There are groups that look like wreath products, but where the base group has no complement, so they are not semidirect products. The theory is described in an old paper of mine (and probably elsewhere):
D. F. Holt, Embeddings of group extensions into Wreath products, Quar. J. Math. (Oxford) 29 (1978), 463--468.
It can be seen as a non-abelian analogue of Shapiro's lemma in cohomology.
Roughly speaking, let $D$ be a group extension of $N$ by $H$ (meaning $N$ is the normal subgroup), suppose that the group $G$ contains $H$ as a subgroup, and let $\Omega$ be the set of (right or left) cosets of $H$ in $G$ with the transitive (right or left) action of $G$ on $\Omega$.
Then there is corresponding wreath product like extension $E$ of $N^\Omega$ by $G$, where the factors of $N^\Omega$ are permuted under conjugation corresponding to the action of $G$ on $\Omega$, and the normalizer in $E$ of a factor of the base group modulo the other factors of the base group is naturally isomorphic to $D$.

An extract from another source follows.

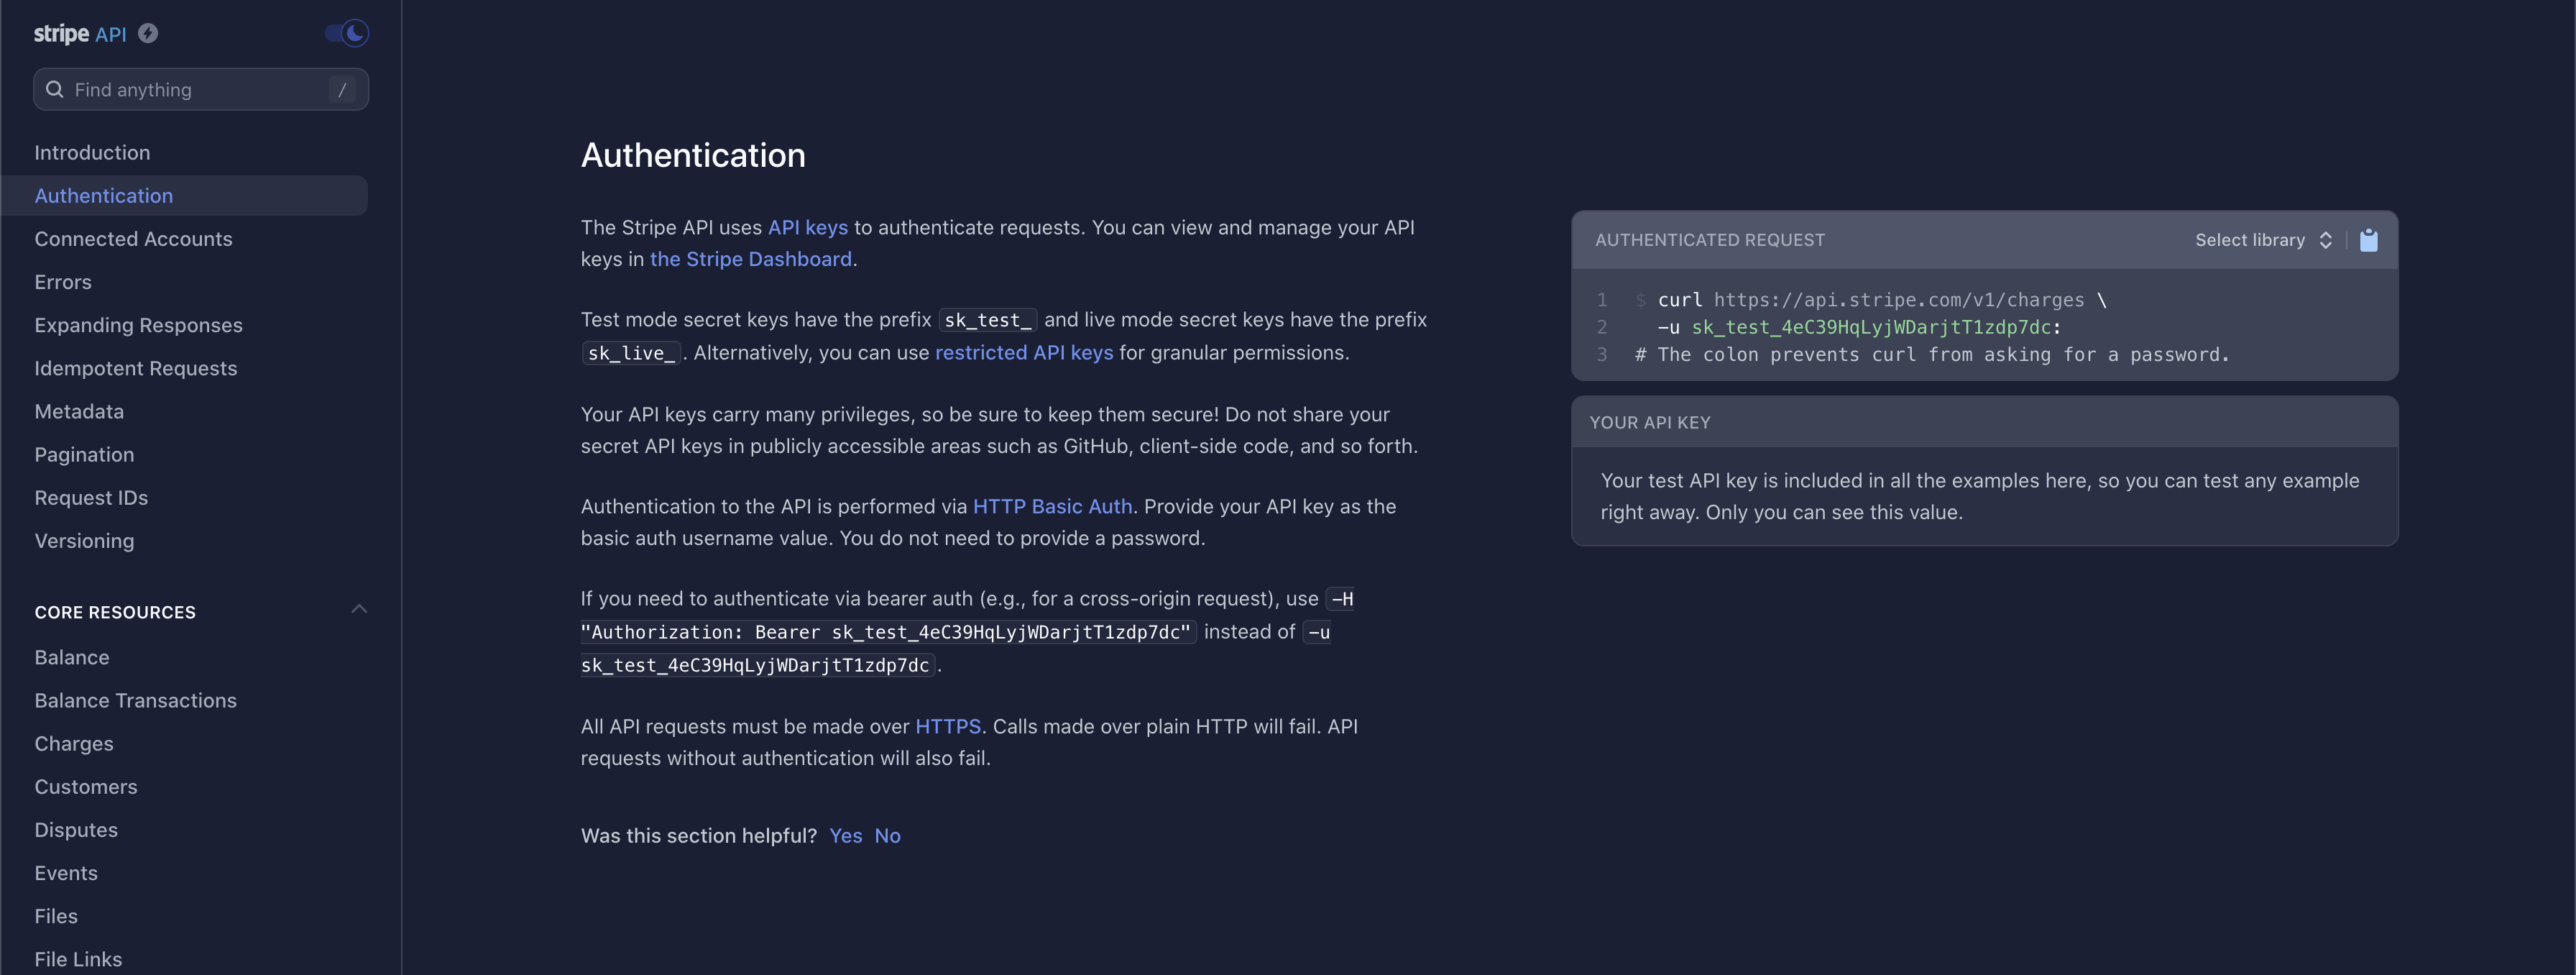Click the HTTP Basic Auth link
Screen dimensions: 2576x975
(1052, 507)
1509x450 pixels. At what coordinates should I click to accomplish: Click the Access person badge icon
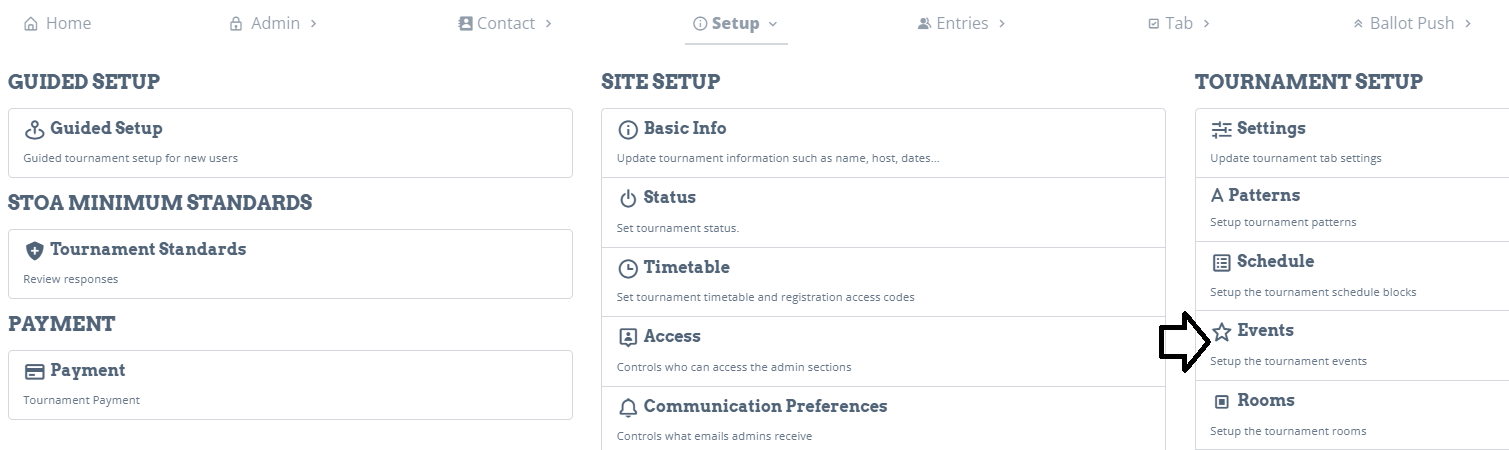pos(628,337)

Furthermore, the extension $E$ is non-split if and only if $D$ is.
So, for example, we could take $D = {\rm Aut}(A_6)$ (as in spin's answer) with $N = {\rm Inn}(A_6) \cong A_6$, and $H = C_2^2$, and $G = A_5$, so $|\Omega| = 15$. This results in a non-split extension of $A_6^{15}$ by $A_5$, which cannot be constructed from simple groups by taking iterated semidirect products.